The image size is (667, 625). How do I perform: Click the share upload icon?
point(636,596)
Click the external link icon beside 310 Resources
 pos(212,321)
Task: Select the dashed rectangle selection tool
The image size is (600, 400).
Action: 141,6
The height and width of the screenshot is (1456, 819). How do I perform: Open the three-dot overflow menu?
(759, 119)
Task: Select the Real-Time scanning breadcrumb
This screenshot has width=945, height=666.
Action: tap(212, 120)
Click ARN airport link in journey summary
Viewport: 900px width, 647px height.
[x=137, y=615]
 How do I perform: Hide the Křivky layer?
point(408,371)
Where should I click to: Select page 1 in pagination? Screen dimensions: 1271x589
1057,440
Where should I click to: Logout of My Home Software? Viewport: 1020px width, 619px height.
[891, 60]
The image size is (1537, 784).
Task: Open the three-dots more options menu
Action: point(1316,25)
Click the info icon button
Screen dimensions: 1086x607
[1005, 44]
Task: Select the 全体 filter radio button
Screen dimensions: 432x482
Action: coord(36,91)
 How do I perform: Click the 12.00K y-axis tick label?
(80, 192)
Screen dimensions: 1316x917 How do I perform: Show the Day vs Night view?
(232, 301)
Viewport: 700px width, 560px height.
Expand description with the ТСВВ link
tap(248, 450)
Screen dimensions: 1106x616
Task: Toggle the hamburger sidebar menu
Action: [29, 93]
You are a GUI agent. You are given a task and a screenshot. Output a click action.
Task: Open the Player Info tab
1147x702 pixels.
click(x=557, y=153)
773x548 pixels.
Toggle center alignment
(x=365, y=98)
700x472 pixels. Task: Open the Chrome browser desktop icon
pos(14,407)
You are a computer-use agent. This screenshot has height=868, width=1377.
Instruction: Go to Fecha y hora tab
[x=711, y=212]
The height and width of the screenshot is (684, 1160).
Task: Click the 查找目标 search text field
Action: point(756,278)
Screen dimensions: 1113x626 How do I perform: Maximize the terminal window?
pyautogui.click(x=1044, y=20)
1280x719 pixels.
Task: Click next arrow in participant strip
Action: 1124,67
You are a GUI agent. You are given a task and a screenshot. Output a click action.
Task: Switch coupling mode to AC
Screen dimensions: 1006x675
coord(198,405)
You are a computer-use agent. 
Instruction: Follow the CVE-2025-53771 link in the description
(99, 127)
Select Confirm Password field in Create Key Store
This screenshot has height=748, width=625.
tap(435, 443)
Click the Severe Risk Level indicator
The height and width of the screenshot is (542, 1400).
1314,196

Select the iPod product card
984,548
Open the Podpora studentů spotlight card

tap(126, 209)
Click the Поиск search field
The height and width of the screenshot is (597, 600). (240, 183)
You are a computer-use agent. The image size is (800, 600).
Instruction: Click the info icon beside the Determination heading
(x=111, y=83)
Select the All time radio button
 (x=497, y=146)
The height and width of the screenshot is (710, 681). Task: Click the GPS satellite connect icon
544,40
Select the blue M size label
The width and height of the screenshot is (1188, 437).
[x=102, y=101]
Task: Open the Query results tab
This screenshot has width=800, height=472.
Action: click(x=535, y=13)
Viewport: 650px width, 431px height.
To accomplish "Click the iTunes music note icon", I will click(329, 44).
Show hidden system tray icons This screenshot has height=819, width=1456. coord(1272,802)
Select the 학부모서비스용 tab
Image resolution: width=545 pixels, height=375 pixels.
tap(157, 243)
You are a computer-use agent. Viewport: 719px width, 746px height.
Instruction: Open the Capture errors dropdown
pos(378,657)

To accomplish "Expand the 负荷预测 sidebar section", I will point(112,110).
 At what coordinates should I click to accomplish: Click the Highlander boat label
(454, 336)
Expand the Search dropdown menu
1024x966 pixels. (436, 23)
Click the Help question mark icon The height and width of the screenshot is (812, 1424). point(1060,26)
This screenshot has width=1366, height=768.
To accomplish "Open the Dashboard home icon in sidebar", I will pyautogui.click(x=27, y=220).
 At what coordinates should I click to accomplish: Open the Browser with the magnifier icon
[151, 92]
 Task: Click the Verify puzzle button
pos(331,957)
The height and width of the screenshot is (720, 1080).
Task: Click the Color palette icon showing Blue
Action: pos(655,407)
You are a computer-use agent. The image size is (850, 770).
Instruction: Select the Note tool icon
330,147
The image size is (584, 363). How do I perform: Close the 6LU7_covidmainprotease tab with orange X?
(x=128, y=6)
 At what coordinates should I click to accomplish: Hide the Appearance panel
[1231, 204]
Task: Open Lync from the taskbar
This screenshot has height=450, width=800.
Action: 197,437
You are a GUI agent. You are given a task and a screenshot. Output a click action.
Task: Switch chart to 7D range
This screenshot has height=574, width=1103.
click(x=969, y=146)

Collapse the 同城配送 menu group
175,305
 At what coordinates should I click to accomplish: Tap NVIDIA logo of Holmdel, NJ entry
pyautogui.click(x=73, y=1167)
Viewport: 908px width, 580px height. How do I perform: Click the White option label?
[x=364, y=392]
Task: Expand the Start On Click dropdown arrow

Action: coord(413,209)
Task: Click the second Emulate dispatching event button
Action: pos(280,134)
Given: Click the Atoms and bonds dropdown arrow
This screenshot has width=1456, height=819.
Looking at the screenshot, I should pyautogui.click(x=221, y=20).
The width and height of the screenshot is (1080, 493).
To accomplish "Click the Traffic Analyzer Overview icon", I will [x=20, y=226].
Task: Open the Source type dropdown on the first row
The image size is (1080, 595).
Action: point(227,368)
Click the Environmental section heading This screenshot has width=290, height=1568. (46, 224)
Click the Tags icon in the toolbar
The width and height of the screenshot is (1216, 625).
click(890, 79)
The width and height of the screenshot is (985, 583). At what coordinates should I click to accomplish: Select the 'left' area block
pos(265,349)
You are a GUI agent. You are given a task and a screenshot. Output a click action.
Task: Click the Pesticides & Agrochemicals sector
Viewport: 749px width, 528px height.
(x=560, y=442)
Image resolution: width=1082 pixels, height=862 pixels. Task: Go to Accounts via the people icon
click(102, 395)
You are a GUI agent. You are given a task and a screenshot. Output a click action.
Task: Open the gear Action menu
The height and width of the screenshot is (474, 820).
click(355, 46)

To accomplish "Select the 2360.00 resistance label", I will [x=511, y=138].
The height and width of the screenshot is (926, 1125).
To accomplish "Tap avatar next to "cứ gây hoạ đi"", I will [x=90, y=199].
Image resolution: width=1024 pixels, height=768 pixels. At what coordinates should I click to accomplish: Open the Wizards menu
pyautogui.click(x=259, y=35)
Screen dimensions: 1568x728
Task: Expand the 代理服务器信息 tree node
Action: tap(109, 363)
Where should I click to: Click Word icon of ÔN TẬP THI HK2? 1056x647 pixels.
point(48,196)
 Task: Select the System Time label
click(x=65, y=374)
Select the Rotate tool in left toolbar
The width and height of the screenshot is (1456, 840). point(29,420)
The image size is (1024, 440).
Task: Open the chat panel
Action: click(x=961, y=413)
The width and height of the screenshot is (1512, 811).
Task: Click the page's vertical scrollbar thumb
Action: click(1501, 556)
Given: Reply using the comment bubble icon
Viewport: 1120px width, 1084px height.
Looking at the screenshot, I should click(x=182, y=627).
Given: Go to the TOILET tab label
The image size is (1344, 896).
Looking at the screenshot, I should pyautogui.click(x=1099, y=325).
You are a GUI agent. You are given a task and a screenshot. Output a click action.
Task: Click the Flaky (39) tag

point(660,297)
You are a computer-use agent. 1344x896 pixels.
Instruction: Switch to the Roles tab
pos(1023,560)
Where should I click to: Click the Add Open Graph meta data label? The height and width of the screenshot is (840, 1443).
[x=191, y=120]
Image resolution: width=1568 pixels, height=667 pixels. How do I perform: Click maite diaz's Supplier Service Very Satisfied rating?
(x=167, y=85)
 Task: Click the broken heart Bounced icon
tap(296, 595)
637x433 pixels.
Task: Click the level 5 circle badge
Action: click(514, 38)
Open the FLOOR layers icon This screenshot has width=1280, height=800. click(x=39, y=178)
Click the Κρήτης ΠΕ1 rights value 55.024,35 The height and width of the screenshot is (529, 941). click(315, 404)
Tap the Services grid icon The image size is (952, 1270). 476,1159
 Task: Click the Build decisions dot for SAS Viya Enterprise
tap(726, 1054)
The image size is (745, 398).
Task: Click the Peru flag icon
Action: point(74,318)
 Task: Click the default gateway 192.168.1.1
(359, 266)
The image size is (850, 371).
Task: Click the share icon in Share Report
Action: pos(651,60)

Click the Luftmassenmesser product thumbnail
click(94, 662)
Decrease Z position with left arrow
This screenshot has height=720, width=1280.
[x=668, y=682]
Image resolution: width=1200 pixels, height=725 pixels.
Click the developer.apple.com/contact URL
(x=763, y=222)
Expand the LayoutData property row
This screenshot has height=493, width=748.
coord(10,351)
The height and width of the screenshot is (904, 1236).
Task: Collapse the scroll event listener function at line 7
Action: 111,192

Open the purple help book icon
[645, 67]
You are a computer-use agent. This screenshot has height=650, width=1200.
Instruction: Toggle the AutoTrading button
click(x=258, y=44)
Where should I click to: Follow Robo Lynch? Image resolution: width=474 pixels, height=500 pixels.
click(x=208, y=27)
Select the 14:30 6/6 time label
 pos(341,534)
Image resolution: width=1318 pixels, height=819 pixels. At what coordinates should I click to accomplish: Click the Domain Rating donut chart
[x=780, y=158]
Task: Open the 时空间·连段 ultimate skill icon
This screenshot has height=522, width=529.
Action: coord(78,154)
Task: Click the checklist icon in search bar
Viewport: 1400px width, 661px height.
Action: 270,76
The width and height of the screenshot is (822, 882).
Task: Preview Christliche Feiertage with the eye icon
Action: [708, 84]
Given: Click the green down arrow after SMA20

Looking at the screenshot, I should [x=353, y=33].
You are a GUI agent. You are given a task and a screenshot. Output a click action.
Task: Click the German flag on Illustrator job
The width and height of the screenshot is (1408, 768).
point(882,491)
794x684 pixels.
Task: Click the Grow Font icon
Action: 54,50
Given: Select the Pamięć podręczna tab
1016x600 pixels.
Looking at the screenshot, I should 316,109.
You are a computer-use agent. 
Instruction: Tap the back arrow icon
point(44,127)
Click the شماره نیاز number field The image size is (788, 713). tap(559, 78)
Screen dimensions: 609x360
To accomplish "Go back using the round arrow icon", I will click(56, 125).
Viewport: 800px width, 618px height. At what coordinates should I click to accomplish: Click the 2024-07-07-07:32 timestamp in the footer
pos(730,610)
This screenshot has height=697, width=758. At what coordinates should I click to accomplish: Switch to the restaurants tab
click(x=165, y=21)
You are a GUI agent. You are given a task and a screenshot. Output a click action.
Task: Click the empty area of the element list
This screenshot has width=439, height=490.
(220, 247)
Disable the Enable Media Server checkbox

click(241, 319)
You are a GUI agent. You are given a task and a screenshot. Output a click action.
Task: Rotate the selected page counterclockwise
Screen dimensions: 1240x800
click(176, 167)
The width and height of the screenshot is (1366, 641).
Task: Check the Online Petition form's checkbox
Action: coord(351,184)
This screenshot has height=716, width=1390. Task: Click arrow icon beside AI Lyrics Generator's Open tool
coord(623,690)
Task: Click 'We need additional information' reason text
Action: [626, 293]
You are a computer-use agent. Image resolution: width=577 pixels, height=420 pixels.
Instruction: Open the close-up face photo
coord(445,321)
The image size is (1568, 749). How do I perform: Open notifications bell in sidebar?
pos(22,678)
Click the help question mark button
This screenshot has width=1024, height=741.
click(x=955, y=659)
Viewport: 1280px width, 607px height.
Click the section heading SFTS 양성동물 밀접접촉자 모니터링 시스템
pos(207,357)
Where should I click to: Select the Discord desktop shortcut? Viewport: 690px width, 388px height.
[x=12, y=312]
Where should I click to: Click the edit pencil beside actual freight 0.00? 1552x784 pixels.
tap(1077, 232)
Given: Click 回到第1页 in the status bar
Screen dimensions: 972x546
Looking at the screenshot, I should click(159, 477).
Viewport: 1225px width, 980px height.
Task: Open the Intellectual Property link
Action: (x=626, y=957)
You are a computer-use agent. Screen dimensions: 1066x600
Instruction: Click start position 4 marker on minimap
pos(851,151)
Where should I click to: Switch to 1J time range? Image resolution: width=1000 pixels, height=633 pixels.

Task objective: Filter the records above for "question" and copy every matching line.

Worked solution:
Click the Help question mark icon The height and width of the screenshot is (812, 1424). point(1060,26)
Click the help question mark button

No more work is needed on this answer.